____ Text under study

You eat Nigerian Jollof rice for the first time at Aké, that popular food which has sparked a Jollof war across West Africa. Your taste buds immediately contrast it with Cameroonian Jollof, playfully styled “jellof” which most Nigerians don’t even know exists. Some even find the idea of Cameroonian jellof absurd. You later publish a food review on Bakwa Magazine that concludes that Cameroonian jellof is more spicy and tastier than “Almighty Nigerian Jollof”.

You make new friends who later maul you online for the food blasphemy. You are having a conversation with Adeola Opeyemi. One girl nearby stares at you,

“You look like a Yoruba demon.” You cringe. How can someone just insult you the first time they see you just like that? You ask Adeola what it means.

“A cute and successful Yoruba boy, who is good at breaking girls’ hearts!”

________

Reproduce the entire passage about eating Nigerian Jollof rice at Aké word for word.

____ Information provided

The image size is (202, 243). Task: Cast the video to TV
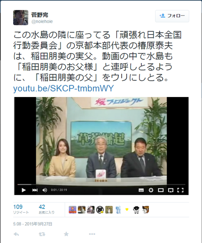tap(171, 190)
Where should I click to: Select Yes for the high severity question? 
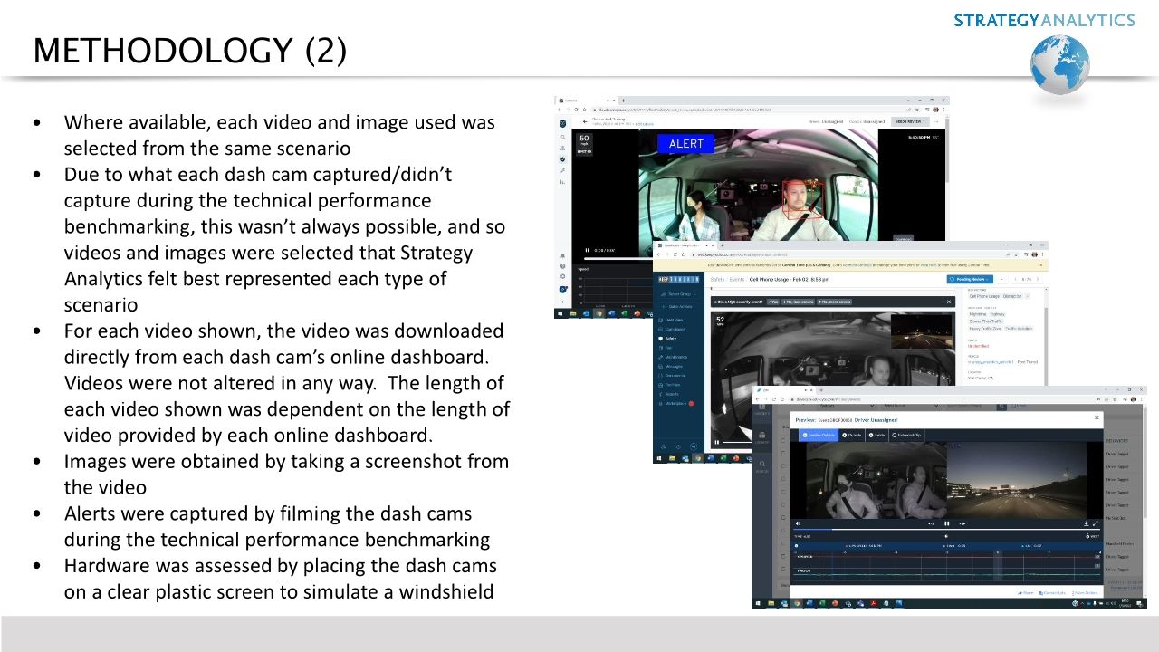(774, 302)
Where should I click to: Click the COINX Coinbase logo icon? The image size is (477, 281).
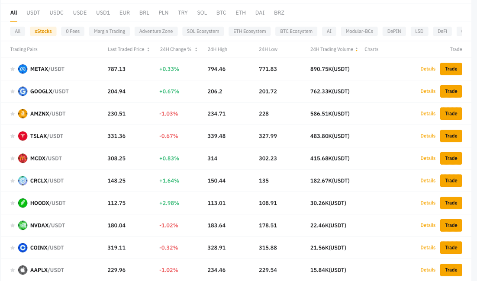point(23,248)
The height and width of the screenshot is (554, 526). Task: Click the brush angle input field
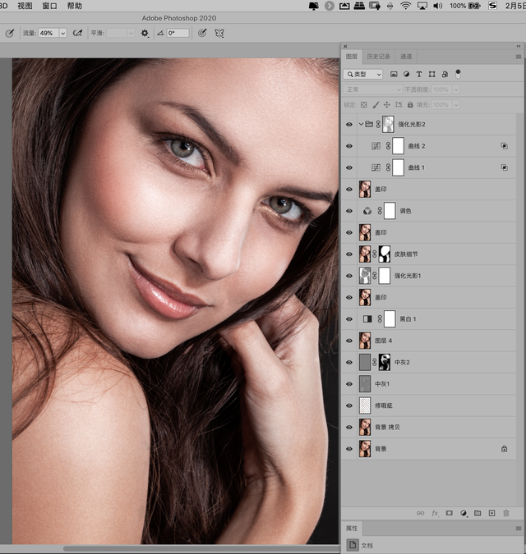click(x=178, y=34)
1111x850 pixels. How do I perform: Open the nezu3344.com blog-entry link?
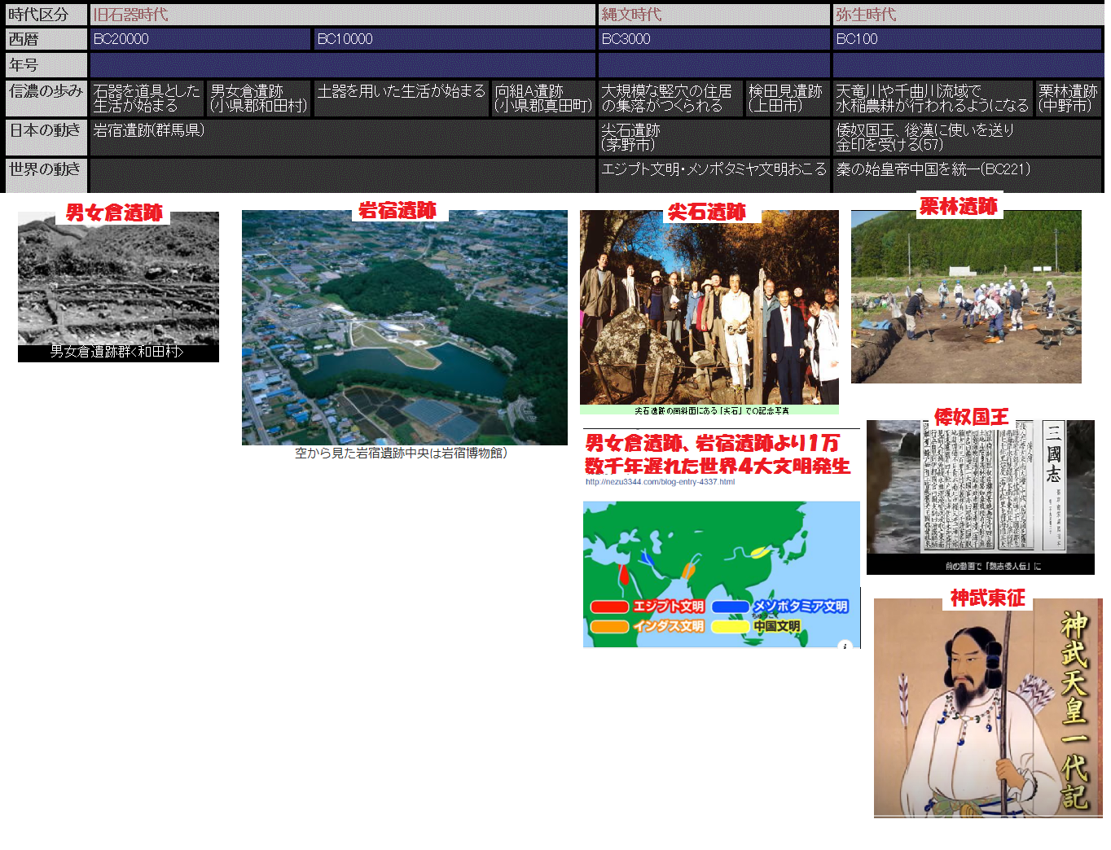(660, 482)
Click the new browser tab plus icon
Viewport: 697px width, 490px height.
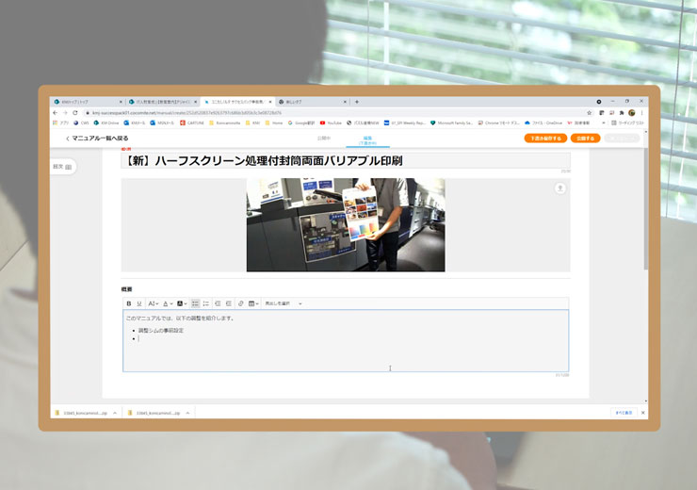pos(356,102)
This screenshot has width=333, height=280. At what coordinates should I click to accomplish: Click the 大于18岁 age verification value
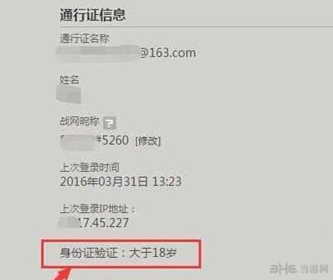pyautogui.click(x=153, y=253)
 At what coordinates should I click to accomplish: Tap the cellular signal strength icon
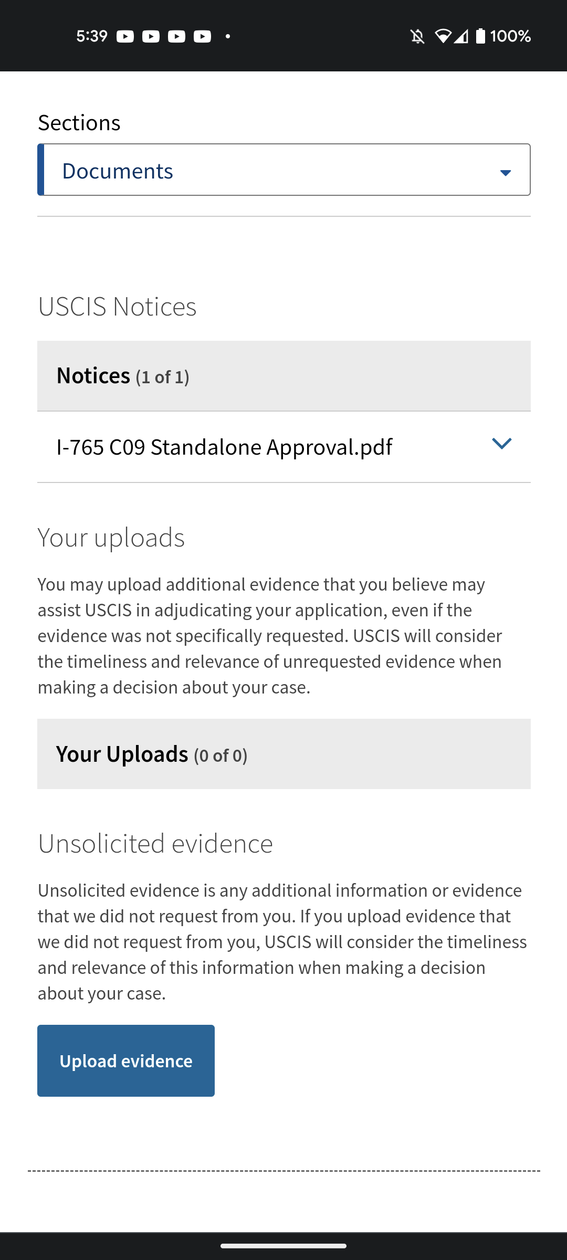[461, 36]
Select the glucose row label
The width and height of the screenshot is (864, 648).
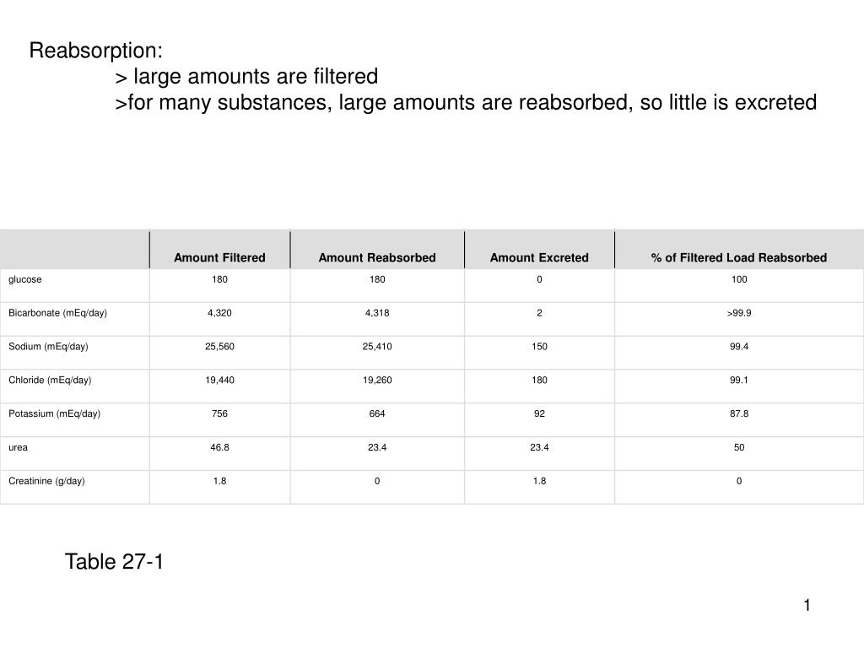(24, 279)
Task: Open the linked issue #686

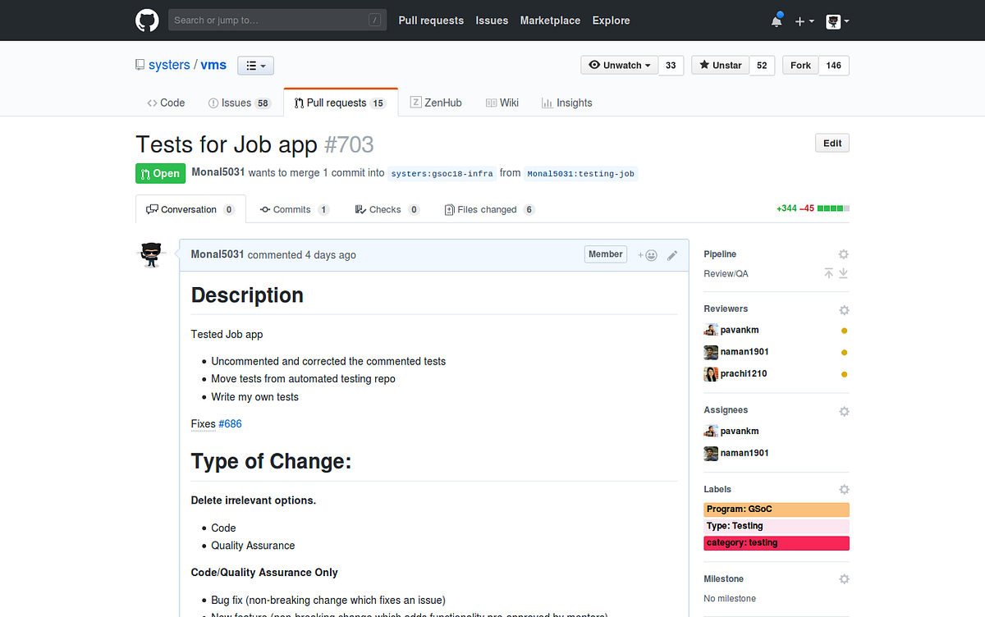Action: click(230, 424)
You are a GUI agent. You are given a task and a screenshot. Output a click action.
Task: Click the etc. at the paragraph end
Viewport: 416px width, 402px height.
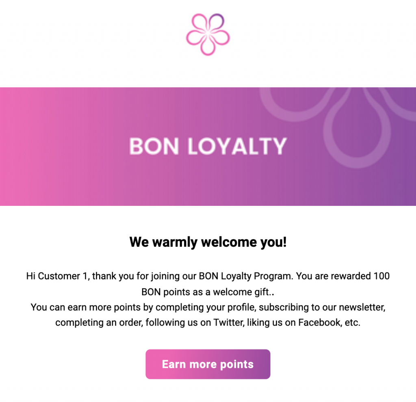(352, 323)
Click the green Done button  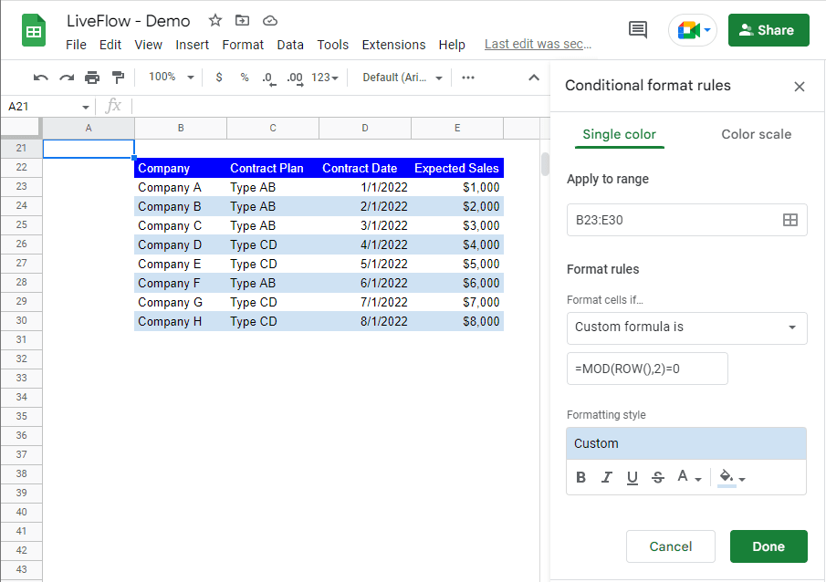768,546
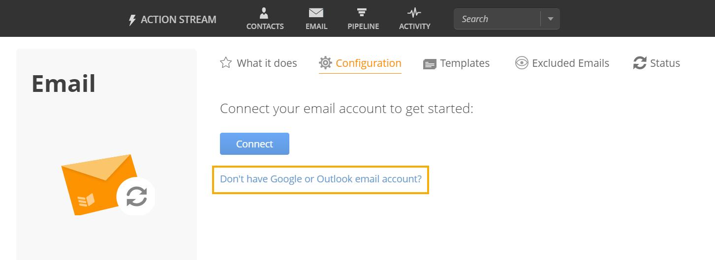Screen dimensions: 715x260
Task: Open Pipeline via the funnel icon
Action: (363, 13)
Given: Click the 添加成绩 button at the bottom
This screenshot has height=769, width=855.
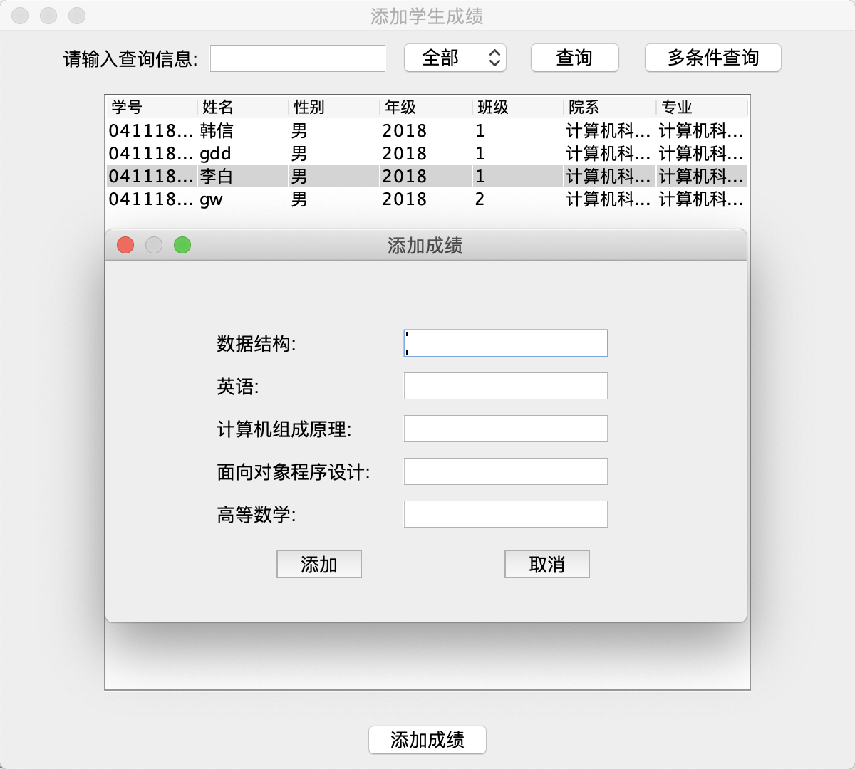Looking at the screenshot, I should tap(427, 740).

________

Exercise result:
You eat Nigerian Jollof rice for the first time at Aké, that popular food which has sparked a Jollof war across West Africa. Your taste buds immediately contrast it with Cameroonian Jollof, playfully styled “jellof” which most Nigerians don’t even know exists. Some even find the idea of Cameroonian jellof absurd. You later publish a food review on Bakwa Magazine that concludes that Cameroonian jellof is more spicy and tastier than “Almighty Nigerian Jollof”.

You make new friends who later maul you online for the food blasphemy. You are having a conversation with Adeola Opeyemi. One girl nearby stares at you,

“You look like a Yoruba demon.” You cringe. How can someone just insult you the first time they see you just like that? You ask Adeola what it means.

“A cute and successful Yoruba boy, who is good at breaking girls’ hearts!”